→ DIRECTIONS: Reproduce every entry below word for word, leaving each line unchanged.

** Opening GIVEN DATA block **

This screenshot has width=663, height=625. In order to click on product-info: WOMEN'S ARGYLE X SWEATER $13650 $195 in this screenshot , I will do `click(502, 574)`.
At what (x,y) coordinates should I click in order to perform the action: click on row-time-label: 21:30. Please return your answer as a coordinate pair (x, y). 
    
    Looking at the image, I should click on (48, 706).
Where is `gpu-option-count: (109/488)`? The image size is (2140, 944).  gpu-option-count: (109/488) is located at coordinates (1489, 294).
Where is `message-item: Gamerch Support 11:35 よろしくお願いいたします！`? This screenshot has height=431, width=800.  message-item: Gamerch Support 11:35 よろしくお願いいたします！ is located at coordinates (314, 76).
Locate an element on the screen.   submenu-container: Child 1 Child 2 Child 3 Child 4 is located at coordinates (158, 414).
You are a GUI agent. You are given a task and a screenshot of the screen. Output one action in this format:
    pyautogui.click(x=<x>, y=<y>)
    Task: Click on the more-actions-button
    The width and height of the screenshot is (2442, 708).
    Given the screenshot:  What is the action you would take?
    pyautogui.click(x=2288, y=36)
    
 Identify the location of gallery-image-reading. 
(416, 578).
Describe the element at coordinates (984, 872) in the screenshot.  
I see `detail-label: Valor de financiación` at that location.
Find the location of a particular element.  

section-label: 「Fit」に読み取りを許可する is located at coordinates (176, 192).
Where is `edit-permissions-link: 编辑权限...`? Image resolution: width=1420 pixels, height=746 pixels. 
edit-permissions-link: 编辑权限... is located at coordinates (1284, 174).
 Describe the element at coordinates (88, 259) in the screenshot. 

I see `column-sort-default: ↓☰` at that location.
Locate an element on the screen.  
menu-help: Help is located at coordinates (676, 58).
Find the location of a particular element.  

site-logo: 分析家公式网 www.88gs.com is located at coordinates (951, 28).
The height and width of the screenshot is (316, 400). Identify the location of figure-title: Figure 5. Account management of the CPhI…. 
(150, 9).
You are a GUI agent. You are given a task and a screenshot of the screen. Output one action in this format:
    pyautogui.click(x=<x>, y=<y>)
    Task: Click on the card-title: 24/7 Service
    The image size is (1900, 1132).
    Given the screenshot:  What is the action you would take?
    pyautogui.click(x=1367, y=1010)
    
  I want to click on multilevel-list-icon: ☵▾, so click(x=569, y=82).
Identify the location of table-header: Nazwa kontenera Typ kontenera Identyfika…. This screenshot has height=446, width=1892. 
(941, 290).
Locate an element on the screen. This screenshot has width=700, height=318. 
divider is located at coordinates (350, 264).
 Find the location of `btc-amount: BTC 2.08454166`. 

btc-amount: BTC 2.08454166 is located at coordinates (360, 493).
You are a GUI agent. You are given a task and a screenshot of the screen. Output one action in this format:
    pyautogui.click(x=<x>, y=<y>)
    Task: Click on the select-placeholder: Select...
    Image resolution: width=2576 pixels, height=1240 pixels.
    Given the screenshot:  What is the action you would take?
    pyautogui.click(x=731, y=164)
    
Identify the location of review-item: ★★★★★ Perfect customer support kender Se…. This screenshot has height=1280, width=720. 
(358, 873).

** Closing GIVEN DATA block **

→ EXERCISE SOLUTION:
This screenshot has width=663, height=625. In order to click on product-info: WOMEN'S ARGYLE X SWEATER $13650 $195 in this screenshot , I will do `click(502, 574)`.
At what (x,y) coordinates should I click in order to perform the action: click on row-time-label: 21:30. Please return your answer as a coordinate pair (x, y). 
    
    Looking at the image, I should click on (48, 706).
Where is `gpu-option-count: (109/488)`? The image size is (2140, 944).  gpu-option-count: (109/488) is located at coordinates (1489, 294).
Where is `message-item: Gamerch Support 11:35 よろしくお願いいたします！`? This screenshot has height=431, width=800.  message-item: Gamerch Support 11:35 よろしくお願いいたします！ is located at coordinates (314, 76).
Locate an element on the screen.   submenu-container: Child 1 Child 2 Child 3 Child 4 is located at coordinates (158, 414).
You are a GUI agent. You are given a task and a screenshot of the screen. Output one action in this format:
    pyautogui.click(x=<x>, y=<y>)
    Task: Click on the more-actions-button
    The width and height of the screenshot is (2442, 708).
    Given the screenshot:  What is the action you would take?
    pyautogui.click(x=2288, y=36)
    
 Identify the location of gallery-image-reading. 
(416, 578).
Describe the element at coordinates (984, 872) in the screenshot.  
I see `detail-label: Valor de financiación` at that location.
Find the location of a particular element.  

section-label: 「Fit」に読み取りを許可する is located at coordinates (176, 192).
Where is `edit-permissions-link: 编辑权限...`? Image resolution: width=1420 pixels, height=746 pixels. 
edit-permissions-link: 编辑权限... is located at coordinates (1284, 174).
 Describe the element at coordinates (88, 259) in the screenshot. 

I see `column-sort-default: ↓☰` at that location.
Locate an element on the screen.  
menu-help: Help is located at coordinates (676, 58).
Find the location of a particular element.  

site-logo: 分析家公式网 www.88gs.com is located at coordinates (951, 28).
The height and width of the screenshot is (316, 400). Identify the location of figure-title: Figure 5. Account management of the CPhI…. 
(150, 9).
You are a GUI agent. You are given a task and a screenshot of the screen. Output one action in this format:
    pyautogui.click(x=<x>, y=<y>)
    Task: Click on the card-title: 24/7 Service
    The image size is (1900, 1132).
    Given the screenshot:  What is the action you would take?
    pyautogui.click(x=1367, y=1010)
    
  I want to click on multilevel-list-icon: ☵▾, so click(x=569, y=82).
Identify the location of table-header: Nazwa kontenera Typ kontenera Identyfika…. This screenshot has height=446, width=1892. 
(941, 290).
Locate an element on the screen. This screenshot has width=700, height=318. 
divider is located at coordinates (350, 264).
 Find the location of `btc-amount: BTC 2.08454166`. 

btc-amount: BTC 2.08454166 is located at coordinates (360, 493).
You are a GUI agent. You are given a task and a screenshot of the screen. Output one action in this format:
    pyautogui.click(x=<x>, y=<y>)
    Task: Click on the select-placeholder: Select...
    Image resolution: width=2576 pixels, height=1240 pixels.
    Given the screenshot:  What is the action you would take?
    pyautogui.click(x=731, y=164)
    
Identify the location of review-item: ★★★★★ Perfect customer support kender Se…. This screenshot has height=1280, width=720. 
(358, 873).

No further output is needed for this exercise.